# Task description
Copy the listing below word for word, from the line that contains "has width=1240, height=772." down to the line that contains "point(282,254)", including both of those lines.

# Data records

....................

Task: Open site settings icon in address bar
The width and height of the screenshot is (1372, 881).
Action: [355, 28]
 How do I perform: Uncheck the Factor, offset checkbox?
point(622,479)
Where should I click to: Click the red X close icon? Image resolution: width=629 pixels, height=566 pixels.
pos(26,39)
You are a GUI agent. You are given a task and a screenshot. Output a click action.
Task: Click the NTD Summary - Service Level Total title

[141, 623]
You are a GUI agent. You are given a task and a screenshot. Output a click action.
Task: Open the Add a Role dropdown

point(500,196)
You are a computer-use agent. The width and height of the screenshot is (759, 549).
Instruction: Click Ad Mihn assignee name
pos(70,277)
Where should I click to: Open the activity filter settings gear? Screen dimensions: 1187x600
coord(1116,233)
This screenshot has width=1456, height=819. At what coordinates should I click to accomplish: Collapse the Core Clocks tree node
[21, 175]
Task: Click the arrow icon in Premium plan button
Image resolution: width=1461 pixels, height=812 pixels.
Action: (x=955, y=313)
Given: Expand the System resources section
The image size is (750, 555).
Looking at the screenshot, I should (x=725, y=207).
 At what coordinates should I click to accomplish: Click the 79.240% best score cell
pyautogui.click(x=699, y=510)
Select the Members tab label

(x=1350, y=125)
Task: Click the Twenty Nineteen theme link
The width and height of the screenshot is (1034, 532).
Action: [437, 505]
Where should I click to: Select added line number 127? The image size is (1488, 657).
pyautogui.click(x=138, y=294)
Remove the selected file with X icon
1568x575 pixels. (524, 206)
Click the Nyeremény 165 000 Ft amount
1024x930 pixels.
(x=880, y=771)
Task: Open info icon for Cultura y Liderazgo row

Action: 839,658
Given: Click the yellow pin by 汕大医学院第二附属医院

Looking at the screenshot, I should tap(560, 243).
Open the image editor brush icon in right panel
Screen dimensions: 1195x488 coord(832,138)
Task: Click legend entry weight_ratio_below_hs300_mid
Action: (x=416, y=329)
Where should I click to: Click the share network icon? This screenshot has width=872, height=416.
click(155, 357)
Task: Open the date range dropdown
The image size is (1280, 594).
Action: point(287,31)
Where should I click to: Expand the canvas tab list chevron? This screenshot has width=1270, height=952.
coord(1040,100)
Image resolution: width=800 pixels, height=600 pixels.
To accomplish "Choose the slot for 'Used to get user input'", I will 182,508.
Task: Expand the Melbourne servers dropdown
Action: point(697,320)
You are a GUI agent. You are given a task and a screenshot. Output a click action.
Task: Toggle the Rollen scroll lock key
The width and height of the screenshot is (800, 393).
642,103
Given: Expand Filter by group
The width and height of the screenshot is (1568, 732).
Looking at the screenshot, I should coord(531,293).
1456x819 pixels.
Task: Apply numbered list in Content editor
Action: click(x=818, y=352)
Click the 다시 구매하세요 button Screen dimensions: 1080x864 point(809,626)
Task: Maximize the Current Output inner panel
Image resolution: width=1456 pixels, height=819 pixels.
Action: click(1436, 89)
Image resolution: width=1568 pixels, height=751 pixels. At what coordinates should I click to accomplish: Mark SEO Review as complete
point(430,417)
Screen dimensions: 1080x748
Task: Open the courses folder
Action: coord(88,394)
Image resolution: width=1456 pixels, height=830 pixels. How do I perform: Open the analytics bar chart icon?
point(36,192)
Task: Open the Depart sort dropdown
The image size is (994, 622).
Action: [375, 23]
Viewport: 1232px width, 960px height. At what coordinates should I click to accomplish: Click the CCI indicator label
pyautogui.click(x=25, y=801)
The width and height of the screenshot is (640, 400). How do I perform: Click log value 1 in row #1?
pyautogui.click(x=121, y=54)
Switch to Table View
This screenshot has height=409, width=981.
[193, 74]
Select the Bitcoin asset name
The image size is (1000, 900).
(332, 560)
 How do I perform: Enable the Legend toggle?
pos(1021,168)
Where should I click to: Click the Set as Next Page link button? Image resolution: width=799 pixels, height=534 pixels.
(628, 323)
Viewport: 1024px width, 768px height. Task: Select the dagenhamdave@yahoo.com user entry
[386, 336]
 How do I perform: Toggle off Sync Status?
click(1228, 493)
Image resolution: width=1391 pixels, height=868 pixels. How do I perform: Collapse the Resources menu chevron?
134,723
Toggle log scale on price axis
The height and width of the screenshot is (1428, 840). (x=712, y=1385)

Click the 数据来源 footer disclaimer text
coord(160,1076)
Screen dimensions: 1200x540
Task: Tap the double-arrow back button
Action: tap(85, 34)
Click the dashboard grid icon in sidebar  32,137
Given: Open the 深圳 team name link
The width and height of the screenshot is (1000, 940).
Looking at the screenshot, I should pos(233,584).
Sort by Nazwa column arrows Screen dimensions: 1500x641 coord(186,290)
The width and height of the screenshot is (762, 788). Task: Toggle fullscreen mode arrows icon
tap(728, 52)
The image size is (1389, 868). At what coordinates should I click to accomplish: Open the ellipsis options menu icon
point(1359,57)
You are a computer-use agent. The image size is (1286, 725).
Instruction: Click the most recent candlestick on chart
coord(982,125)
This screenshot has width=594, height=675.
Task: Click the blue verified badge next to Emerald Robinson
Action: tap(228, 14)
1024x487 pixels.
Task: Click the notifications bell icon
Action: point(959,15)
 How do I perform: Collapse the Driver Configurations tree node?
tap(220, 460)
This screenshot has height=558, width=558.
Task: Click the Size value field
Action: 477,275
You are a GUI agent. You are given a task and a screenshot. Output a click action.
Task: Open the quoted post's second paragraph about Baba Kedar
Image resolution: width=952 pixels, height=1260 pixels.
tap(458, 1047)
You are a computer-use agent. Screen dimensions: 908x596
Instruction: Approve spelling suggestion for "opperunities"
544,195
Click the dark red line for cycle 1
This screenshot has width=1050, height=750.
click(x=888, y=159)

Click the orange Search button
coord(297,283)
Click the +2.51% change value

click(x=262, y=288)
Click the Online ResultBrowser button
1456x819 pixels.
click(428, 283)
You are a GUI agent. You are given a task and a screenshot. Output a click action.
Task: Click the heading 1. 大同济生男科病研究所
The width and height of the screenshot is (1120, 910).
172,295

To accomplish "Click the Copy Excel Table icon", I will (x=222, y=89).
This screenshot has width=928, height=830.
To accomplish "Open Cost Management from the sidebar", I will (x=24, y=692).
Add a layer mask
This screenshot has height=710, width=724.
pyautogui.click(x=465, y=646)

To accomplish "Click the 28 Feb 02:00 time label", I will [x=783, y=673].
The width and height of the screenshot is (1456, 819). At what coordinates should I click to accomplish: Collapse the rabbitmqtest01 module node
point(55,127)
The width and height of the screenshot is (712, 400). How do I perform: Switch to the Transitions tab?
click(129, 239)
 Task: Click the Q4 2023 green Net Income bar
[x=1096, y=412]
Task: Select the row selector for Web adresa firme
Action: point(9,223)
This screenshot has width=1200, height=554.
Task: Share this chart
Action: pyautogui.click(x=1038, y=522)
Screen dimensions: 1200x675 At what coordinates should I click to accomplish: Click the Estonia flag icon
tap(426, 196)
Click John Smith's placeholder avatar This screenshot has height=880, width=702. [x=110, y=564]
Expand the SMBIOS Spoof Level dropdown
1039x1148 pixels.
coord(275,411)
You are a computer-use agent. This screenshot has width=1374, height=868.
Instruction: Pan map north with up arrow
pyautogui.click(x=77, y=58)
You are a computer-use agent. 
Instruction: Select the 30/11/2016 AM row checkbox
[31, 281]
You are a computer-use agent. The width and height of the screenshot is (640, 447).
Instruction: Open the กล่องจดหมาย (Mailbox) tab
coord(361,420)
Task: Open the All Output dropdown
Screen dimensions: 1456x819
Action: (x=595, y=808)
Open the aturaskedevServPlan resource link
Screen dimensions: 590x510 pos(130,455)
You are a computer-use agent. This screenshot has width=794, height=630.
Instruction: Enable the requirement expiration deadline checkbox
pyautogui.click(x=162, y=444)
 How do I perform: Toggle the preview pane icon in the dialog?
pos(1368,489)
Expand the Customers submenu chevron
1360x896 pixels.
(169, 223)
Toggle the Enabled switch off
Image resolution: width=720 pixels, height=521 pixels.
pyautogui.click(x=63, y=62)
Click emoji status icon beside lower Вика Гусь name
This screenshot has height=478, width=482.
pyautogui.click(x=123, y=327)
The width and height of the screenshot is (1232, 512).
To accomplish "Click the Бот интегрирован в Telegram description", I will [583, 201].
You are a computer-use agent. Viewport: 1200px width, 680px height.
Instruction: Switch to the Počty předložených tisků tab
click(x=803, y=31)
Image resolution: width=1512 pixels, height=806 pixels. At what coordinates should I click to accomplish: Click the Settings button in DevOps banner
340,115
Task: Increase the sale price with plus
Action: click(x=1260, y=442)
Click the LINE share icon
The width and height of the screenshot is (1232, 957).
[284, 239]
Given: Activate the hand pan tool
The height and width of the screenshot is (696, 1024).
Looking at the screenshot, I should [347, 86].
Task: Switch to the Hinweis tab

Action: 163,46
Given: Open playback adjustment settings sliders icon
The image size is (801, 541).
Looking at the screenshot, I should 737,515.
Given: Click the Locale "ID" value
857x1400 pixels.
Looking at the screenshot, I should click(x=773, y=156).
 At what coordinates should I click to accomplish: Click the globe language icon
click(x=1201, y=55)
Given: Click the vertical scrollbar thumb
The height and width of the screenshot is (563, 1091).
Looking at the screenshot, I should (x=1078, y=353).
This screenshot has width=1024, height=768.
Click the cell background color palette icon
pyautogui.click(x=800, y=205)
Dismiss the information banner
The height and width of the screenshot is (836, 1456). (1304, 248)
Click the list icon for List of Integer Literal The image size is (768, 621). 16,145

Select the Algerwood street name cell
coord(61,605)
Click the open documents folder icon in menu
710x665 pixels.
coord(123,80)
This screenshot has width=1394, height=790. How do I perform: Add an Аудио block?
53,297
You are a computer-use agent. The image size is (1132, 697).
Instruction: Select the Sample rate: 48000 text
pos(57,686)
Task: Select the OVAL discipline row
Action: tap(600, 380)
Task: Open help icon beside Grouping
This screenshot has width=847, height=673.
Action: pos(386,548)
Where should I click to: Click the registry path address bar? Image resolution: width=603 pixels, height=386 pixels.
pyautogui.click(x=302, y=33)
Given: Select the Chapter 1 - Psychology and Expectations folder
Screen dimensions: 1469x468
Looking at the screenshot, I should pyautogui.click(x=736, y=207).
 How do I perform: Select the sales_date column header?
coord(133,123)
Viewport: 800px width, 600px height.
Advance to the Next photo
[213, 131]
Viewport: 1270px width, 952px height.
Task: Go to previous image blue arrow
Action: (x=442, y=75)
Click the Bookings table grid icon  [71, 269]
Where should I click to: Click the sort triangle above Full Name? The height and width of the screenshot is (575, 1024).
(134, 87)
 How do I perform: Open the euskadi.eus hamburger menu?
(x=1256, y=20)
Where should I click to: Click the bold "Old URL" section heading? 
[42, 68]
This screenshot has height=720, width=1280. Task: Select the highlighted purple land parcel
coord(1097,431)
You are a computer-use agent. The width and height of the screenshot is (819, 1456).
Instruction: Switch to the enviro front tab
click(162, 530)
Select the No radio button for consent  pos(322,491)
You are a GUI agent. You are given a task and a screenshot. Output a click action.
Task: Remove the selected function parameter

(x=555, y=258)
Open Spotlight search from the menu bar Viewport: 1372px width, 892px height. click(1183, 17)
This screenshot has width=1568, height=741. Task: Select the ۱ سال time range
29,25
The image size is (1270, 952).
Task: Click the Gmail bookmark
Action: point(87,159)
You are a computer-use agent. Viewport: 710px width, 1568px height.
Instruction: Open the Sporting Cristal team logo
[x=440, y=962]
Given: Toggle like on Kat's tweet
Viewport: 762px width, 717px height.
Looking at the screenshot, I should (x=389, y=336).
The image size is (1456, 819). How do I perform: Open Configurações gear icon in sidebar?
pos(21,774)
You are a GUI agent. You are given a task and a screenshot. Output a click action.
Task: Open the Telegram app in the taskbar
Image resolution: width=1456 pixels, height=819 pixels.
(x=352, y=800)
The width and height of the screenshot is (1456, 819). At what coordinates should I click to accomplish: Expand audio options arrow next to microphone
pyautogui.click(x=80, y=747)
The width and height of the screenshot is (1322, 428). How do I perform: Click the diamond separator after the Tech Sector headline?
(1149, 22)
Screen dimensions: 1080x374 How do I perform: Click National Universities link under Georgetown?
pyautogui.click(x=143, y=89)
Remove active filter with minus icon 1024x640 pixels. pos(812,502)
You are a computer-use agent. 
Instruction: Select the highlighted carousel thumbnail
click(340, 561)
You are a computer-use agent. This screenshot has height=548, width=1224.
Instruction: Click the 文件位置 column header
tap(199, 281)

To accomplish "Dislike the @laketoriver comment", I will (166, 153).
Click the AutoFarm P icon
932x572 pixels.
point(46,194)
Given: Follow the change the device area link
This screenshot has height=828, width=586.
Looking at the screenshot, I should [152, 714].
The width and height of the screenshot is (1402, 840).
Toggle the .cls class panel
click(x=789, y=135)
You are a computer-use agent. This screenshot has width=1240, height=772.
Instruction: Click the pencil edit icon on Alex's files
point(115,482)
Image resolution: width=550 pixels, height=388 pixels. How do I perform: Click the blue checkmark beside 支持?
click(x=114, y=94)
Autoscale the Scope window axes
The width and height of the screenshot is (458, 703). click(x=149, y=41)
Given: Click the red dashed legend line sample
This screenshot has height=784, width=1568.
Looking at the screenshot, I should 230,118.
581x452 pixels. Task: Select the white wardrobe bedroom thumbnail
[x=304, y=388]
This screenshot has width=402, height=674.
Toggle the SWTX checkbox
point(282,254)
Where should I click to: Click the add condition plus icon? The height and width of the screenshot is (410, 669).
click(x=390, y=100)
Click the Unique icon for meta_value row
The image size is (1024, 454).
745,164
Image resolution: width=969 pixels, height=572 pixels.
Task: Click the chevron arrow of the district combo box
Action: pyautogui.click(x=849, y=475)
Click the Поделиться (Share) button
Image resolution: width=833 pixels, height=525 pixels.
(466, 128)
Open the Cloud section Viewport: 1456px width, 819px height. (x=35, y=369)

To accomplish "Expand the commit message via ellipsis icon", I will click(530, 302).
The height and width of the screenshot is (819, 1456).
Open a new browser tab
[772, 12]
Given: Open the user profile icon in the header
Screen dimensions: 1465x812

....................

# Exercise output
You are a computer-use agent. This screenshot has width=1240, height=772.
Instruction: Click the pencil edit icon on Alex's files
point(115,482)
Image resolution: width=550 pixels, height=388 pixels. How do I perform: Click the blue checkmark beside 支持?
click(x=114, y=94)
Autoscale the Scope window axes
The width and height of the screenshot is (458, 703). click(x=149, y=41)
Given: Click the red dashed legend line sample
This screenshot has height=784, width=1568.
Looking at the screenshot, I should 230,118.
581x452 pixels. Task: Select the white wardrobe bedroom thumbnail
[x=304, y=388]
This screenshot has width=402, height=674.
Toggle the SWTX checkbox
point(282,254)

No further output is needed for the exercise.